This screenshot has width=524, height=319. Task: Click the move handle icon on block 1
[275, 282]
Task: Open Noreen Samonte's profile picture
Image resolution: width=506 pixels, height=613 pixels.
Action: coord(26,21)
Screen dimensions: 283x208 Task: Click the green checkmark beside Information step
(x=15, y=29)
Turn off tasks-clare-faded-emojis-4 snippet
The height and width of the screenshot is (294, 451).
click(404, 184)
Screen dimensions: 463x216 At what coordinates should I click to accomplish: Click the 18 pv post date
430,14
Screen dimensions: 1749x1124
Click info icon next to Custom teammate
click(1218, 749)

··········

#### [EXERCISE INSTRUCTIONS]
Copy every line of the items above word for word.

#### [OUTPUT OF THE TASK]
This screenshot has width=524, height=319. Task: Click the move handle icon on block 1
[275, 282]
Task: Open Noreen Samonte's profile picture
Image resolution: width=506 pixels, height=613 pixels.
Action: coord(26,21)
Screen dimensions: 283x208 Task: Click the green checkmark beside Information step
(x=15, y=29)
Turn off tasks-clare-faded-emojis-4 snippet
The height and width of the screenshot is (294, 451).
click(404, 184)
Screen dimensions: 463x216 At what coordinates should I click to accomplish: Click the 18 pv post date
430,14
Screen dimensions: 1749x1124
Click info icon next to Custom teammate
click(1218, 749)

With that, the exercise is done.